I didn't know I had 70km to go at this point...what an idiot! However, I was feeling great and I was going to make it. The rain was becoming more sporadic and I was just about dry again except for my feet. Suddenly in the distance the clouds broke. One shaft of rain reached down to the ground, then another and suddenly it all kicked off; thunder, lighting, sheet rain. I pulled over to the edge of the road to shelter under a tree, right outside a house with a woman looking back at me from a very inviting, warm living room. I had a vision of her coming out with a blanket, cup of tea and a slice of cake but instead she drew the curtains and turned the light out...I don’t blame her really - I would be spooked if some weird man was standing outside my window in soaking wet figure-hugging lycra!
I had one dry jacket left that I needed to sleep in.
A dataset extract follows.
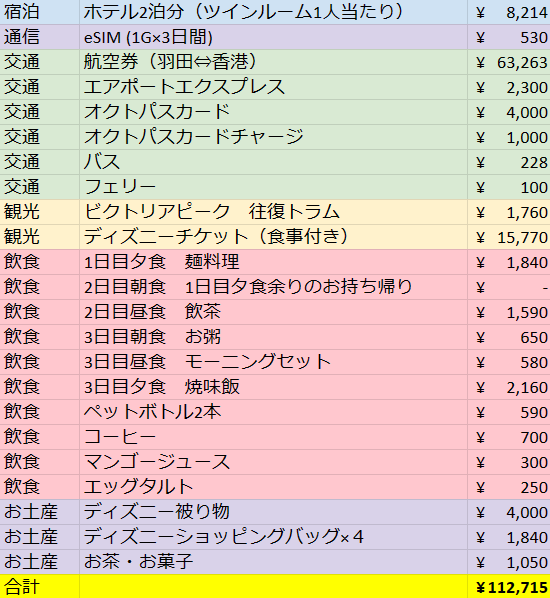Image resolution: width=550 pixels, height=598 pixels.
Task: Click the エアポートエクスプレス cell
Action: tap(273, 87)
I was freezing, I just wanted to push on and suddenly I had a brainwave - I had packed a really cheap, lightweight poncho - the style you get at a theme park. The idea was to use it as a windbreak, to get changed in if it was really heavy rain or for emergencies to keep warm. I put it on. It came right down to my knees. I tucked it into the bottom of my shorts and the hood down the back of my jersey to stop it flapping and to keep everything dry....I looked like something out of "Last of the Summer Wine" but I did not care, this is cyclocross weather, this is what I know, I told myself everyone else's head will be down and this is my chance to make up some ground.
Wales baby! I made it! I bloody made it! The conditions over the last 30-40kms were diabolical, constant spray in my face, muddy trails, my body was clammy from the poncho, but I could see Wales in the distance. It was stunning, calling me - there was a thick black cloud in the sky blocking the stars, but it was framed by a bright red setting sun from over the water. Riding across the Severn Bridge into Wales was one of the best experiences I have ever had on 2 wheels. I knew my parents, Amanda and a number of you were following my dot. I sent everyone the above picture to make sure they were up! It was just gone midnight. I had ridden just shy of 210km and moved up from 12th to 7th place, it was a good day! Now just to find a place to sleep...there wasn’t anywhere - it was all just industrial units and a wide open road with no cover. I carried on to the end of the section and loaded the next part before eventually finding a nature reserve car park to settle down in. It was not the most comfortable, hardly any flat ground that wasn’t covered in gravel. I didn't care, I felt like I was actually getting the hang of it, Wales had been a bit of a target for me, I needed to make it at least to Wales! I made it to Wales, I went to sleep with a smile on my face.